I spent the last ~3 days troubleshooting a bug in SNES9x. This requires some backstory in re: the anticipated question, "Why are you even using SNES9x? [emulator] is much better!"
This began with a silly idea for a Twitch stream. I would get four friends together and, in the vein of Twitch Plays Pokemon, we would all control the same videogame. Unlike that event however, everyone would have direct control of Player 1, and every $rand seconds, control would switch off to a random different player.
I knew ZSNES couldn't do this, because only one netplay participant can control a given virtual gamepad input at a time. SNES9x seemed to show no such limitation however, and I tested it with a friend and it appeared to work.

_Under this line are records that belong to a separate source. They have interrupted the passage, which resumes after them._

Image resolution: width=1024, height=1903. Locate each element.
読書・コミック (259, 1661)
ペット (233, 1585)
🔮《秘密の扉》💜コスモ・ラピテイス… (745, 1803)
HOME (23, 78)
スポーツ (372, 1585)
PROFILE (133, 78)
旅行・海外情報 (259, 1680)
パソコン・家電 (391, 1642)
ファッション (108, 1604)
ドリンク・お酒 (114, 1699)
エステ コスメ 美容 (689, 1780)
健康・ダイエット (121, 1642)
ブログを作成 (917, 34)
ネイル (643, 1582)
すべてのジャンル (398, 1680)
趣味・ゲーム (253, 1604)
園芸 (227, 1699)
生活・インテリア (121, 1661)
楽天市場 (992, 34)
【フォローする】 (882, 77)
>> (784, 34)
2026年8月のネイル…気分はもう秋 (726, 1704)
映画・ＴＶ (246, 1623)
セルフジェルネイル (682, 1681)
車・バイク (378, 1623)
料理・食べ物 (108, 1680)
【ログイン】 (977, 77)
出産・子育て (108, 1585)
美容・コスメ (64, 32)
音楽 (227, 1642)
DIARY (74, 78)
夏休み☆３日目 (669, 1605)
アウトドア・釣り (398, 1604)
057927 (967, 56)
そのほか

To manage the "gameshow" I wrote a terrible Python script, as quickly and dirtily as possible, that simply slept for random seconds, then chose a random .WAV from a list and played it.

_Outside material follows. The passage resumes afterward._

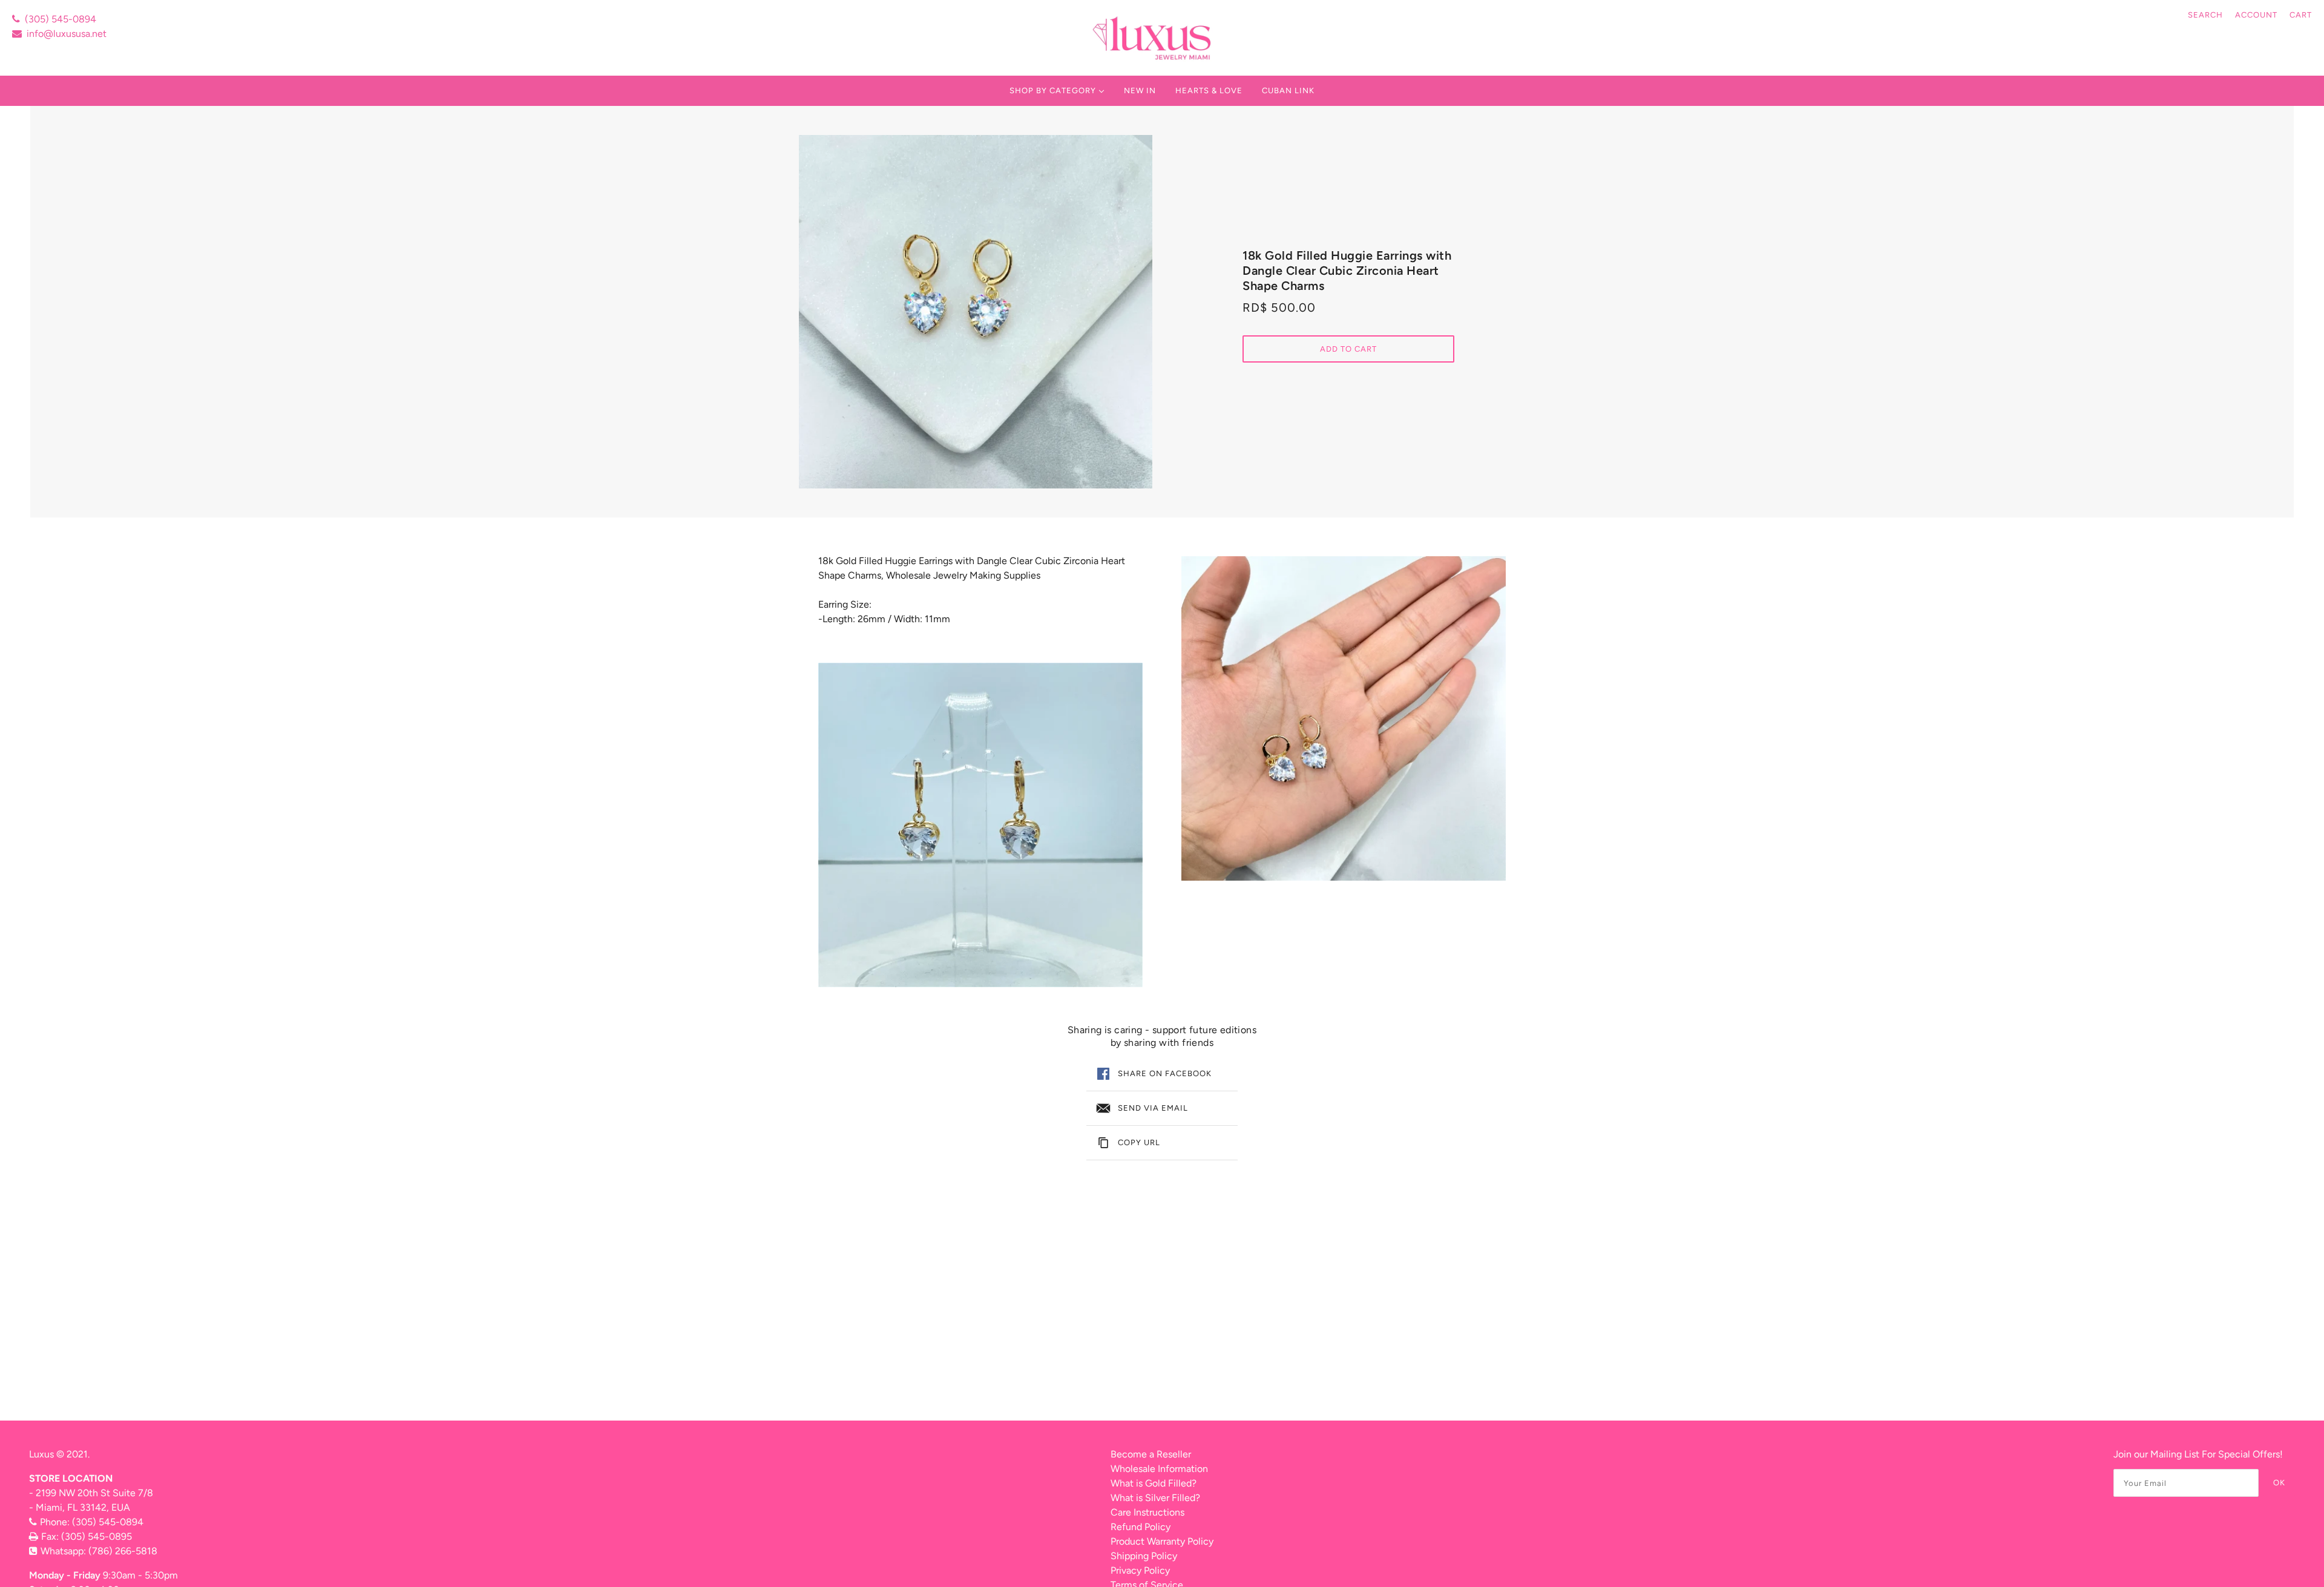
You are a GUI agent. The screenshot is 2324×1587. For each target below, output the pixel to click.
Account (2256, 14)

This is a really filthy script. It opens two audio devices - the default Windows one, and the "VB-Audio Virtual Cable". The first so I and the Twitch stream could hear, the second to be mixed with my mic audio and directed into my Discord input so my contestants would get it in near realtime. Surprisingly, this script works fine, despite it being the worst code I've written since I was a teenager.

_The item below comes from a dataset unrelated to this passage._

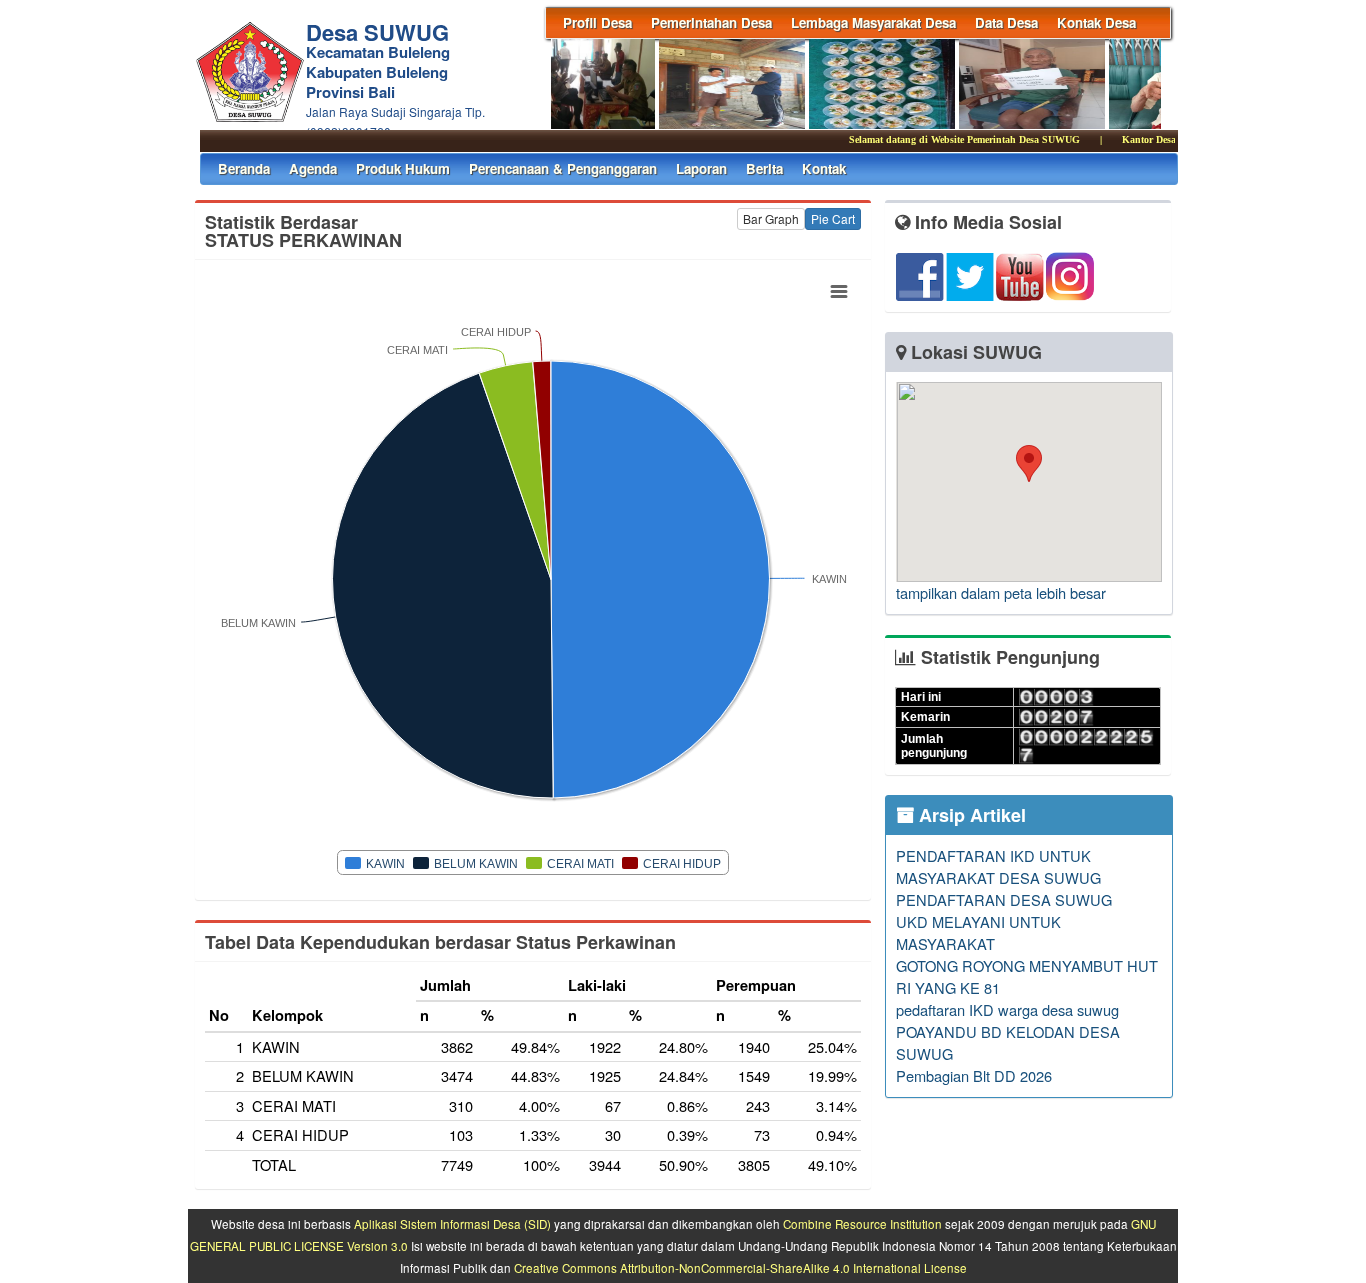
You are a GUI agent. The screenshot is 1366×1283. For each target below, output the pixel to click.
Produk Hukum (403, 168)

I did the stream, and it was a total failure. Turns out I misunderstood what I was seeing when I tested; the other player was actually on gamepad 2 and players 3 and 4 were on consecutive pads. Damnit!
We tried a couple other emulators with no success, then gave up on the project and ended the stream. But I was intent on making this happen, so I got cracking on the source code.
I started with ZSNES and gave up on it really fast. Hacking ZSNES sucks on Windows.
Next I got the SNES9x source and found it readily compiled in Visual Studio. "Readily," here, means I spent four hours fighting with it until I figured out that I needed to do a CLEAN wipe and reinstall of Visual Studio and select the Windows XP and Windows 8 compatibility libraries. Right away I had a binary.
The SNES9x source is terrible. It's not readable, it's not well laid out, the source files have nonsense names - server.cpp contains server code, but client code is in netplay.cpp, and both use the function prefix NP, for netplay, so you never know where anything is. There are no comments. I've seen about five total.
Implementing the many-players-on-one-gamepad hack was fun and I'll detail it later. That was not actually in the forefront of my mind though, because something odd had happened during the stream. My poor girlfriend was excluded from the fun even before we found out the emulator wouldn't do what we wanted, because when she attempted to join, everyones emulator threw an error and disconnected.
We tried several orders of operations and found that it happened reliably when the fifth player joined, no matter who that was. And that really bugged me, so after I got the gamepad hack working (I thought), I set about trying to solve the crash.
First, I will regale you with some details to titillate your mind, especially if you aren't a network programmer. When writing your own layer 7 network protocol, the procedure is:
With, say, HTTP, the work has been done for you. If you're writing SOAP or whatever you're past layer 7. You're writing layer 7+7, you're doing everything with unlimited length strings. This is a protocol right on top of TCP however, purpose built for a low latency game application.
I've worked on a few C programs before that had their own protocols. The first problem you have to overcome is: you don't know when you're done getting input.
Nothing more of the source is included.